At 14:20 Houghton called for the commitment of the 1st Marine Division's Reserve "Bald Eagle Reactionary Force", a battalion sized reactionary force unit made up of Company E, 2nd Battalion, 5th Marines; Company D, 1st Battalion, 7th Marines; and Company E, 2nd Battalion, 7th Marines and commanded by Lt. Col. Mallett C. Jackson Jr., the Battalion Commander of 2/5 Marines. At 19:00, in total darkness, Companies E, 2/5 Marines and D, 1/7 Marines were inserted by helicopter northeast of the fortified enemy positions and quickly moved south to engage the PAVN's left flank positions in order to relieve battle pressure on the 5th Marine, that were now pinned down by a large entrenched PAVN force The 2 companies quickly moved forward but were soon hit with heavy automatic weapons fire and heavy barrages of large 82 mm high explosive mortar rounds. Company D, 1/7 Marines had taken many casualties and they radioed requests for Medevac choppers, but all requests were denied because of the extreme darkness. However a CH-53 helicopter that had just dropped off the Company E, 2/7 Marines at the original landing zone heard the desperate call and was guided in to the landing zone directly in the middle of the battlefield. When the helicopter returned to Da Nang Air Base, it was noted that it had received a total of 57 holes in its sides from the exploding mortar rounds and automatic weapons fire during the battlefield landing. The sudden presence of the strong Division Reactionary Force on its northern flank caused the PAVN units to disengage and make a hasty withdrawal to the southwest, but the move proved costly to them. Once the PAVN soldiers left the protection of their fortifications, they were easy targets for the Marines supporting arms fire.

The arrival of the Marine reinforcements on its northern flank prompted the PAVN forces to attempt a hasty withdrawal during the night, exposing themselves to Marine supporting arms fire.
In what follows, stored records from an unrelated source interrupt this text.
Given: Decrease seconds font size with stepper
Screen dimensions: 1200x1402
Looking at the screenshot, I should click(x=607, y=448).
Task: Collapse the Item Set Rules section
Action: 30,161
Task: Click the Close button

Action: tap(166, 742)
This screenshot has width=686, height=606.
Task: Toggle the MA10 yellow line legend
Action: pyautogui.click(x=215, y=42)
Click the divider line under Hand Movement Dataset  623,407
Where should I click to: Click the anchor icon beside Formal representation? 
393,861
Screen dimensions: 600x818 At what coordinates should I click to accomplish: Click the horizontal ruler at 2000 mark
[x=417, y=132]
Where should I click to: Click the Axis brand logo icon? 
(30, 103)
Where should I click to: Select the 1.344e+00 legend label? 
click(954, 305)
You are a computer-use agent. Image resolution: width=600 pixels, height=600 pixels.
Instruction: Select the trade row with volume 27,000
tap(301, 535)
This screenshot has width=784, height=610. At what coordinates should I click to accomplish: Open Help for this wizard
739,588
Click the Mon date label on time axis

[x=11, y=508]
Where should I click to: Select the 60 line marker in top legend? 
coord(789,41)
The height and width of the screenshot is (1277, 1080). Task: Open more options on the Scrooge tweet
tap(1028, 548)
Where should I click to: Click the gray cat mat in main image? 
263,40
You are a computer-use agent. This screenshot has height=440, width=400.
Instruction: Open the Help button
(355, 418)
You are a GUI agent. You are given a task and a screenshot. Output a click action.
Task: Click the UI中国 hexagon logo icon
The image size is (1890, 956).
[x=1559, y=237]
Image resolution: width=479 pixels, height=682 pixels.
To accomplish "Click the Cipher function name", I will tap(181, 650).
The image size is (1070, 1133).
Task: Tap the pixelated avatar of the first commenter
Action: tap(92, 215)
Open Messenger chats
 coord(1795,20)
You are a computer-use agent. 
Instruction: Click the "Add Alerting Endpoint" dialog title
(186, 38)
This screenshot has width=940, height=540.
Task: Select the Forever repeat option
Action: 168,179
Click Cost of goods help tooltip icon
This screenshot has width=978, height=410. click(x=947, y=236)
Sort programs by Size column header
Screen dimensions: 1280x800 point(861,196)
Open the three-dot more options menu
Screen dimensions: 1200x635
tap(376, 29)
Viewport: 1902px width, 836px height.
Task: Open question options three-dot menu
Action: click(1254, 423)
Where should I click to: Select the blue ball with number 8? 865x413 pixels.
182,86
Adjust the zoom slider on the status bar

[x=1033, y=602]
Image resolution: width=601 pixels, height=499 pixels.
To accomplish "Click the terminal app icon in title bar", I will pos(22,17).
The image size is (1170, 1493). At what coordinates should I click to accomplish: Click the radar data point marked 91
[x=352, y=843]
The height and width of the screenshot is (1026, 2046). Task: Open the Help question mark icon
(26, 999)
Meanwhile, the 5th Marines regrouped and evacuated casualties. The Marines themselves suffered 71 killed and 139 wounded in the battle. The following morning, when the battalions swept the battle area, 476 PAVN dead were counted in and around the contested rice paddy and its formidable hedgerow complex and 31 weapons were captured. The PAVN and Marines held an undeclared ceasefire which they each retrieved their dead from the battlefield.

==Aftermath==
The action of 2–3 June marked the last significant battle of Operation Union II. The Marines claimed PAVN casualties were 701 killed and 23 captured, a favorable ratio to 110 Marines killed and 241 wounded. For actions in both Union I and Union II the 5th Marines and all units under its operational control, including the division reactionary force companies of Company D, 1/7 Marines and Company E, 2/7 Marines received the Presidential Unit Citation for its actions during Operation Union II awarded by President Lyndon Johnson.

For three months, the PAVN 2nd Division was no longer an effective fighting force.